Matt, a white policeman, and Joe, his lower-ranking black partner, are trying to find out who killed Kwame, a boy bound for university who was envied by the local black ne'er-do-wells. Dwayne and Clinton, Perry and Emile, when not engaged in a little light purse-snatching, hang about the estate café, flirting with Emile's girl, a glamorous teenager with a name that sounds very much like a type of expensive lavatory paper.

Shanice, improbably young to be the cook/waitress of this establishment (which somehow manages to exist without owner or customers), is also attractive to another girl, Ronnie, who shoplifts sexy clothes for her.

The lesbian nature of Ronnie's attachment is never developed, though, nor is the more covert homosexual one between Emile and Dwayne. Ian Rickson's production is spirited and makes the most of its few jokes, but the acting ranges only from amateurish to adequate.

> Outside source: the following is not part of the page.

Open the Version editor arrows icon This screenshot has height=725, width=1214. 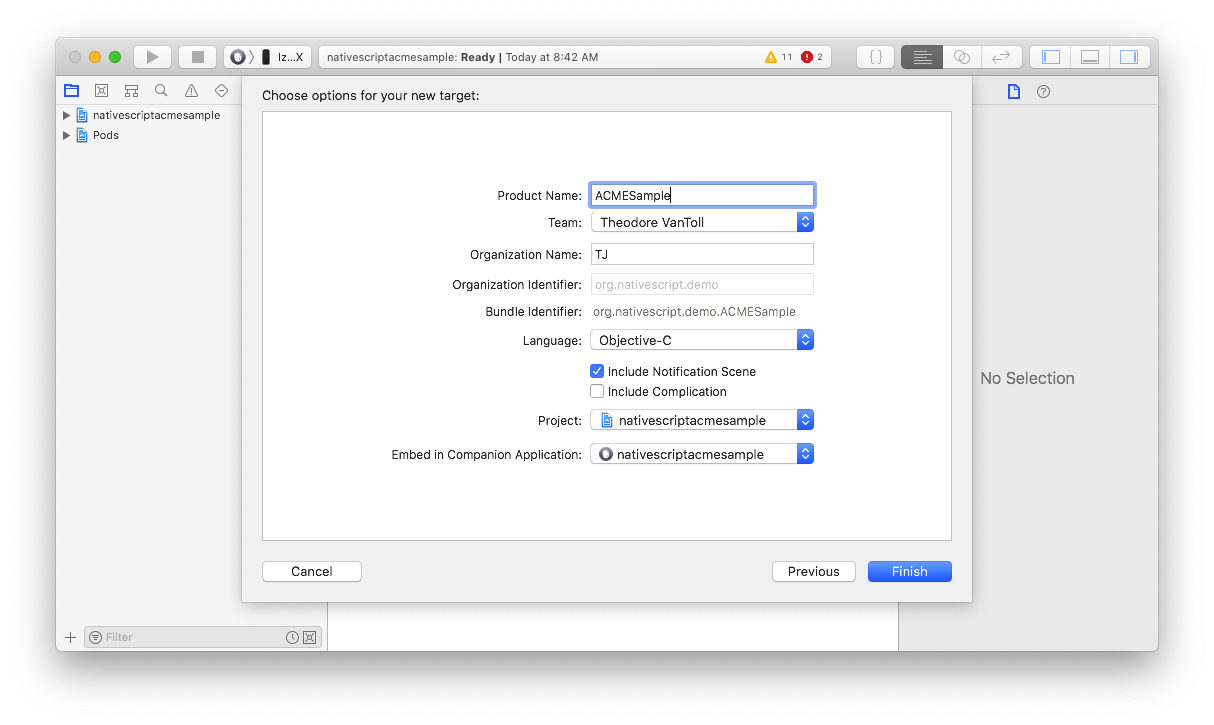1000,57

As it is obvious from the first who the killer is, Roy Williams's drama is not a whodunit; nor is it a thriller - to qualify for the term, a play needs to be at least slightly thrilling. Instead it is merely a waiting game.

Dialogue and characterisation are as thin as plot. No one is allowed even a momentary allusion to some memory or interest that has nothing to do with the murder inquiry, and the cast divide neatly into earnest and preachy (Joe and the white actors) or victims of society (the other blacks).

The two sides even speak different languages: Joe and the whites use conventional English; the rest, ghetto lingo (the text is even printed in it, as if "you", "where" and "some" are pronounced differently when spelt "yu", "ware" and "sum"), though I did catch one out in a subordinate clause.

The up-to-the-minute authenticity of this dialogue, while not compensating for its banality ("Shut up!" "You shut up!"), does highlight the triteness and contrivance of the story.

Why does the café conveniently empty when Shania wants to have a heart-to-heart with another character? Why does Joe try to suborn a witness who is plainly unreliable? Why does he do that in front of his superior, the straightest of straight arrows? Throughout the long, discouraging investigation, nobody seems to have heard of DNA.

Plays such as Fallout are praised frequently on the ground that they bring young, non-white patrons into the theatre. But if all the theatre does is reproduce their milieu (and where, by the way, are the plays about middle-class and respectable poor black people?), bringing to it no more insight or beauty than television can, why should they return?

When an audience is too unsophisticated to hoot or groan at such lines as, "Why should people care about you lot when you don't even care about yourselves?", the chief beneficiary is the playwright.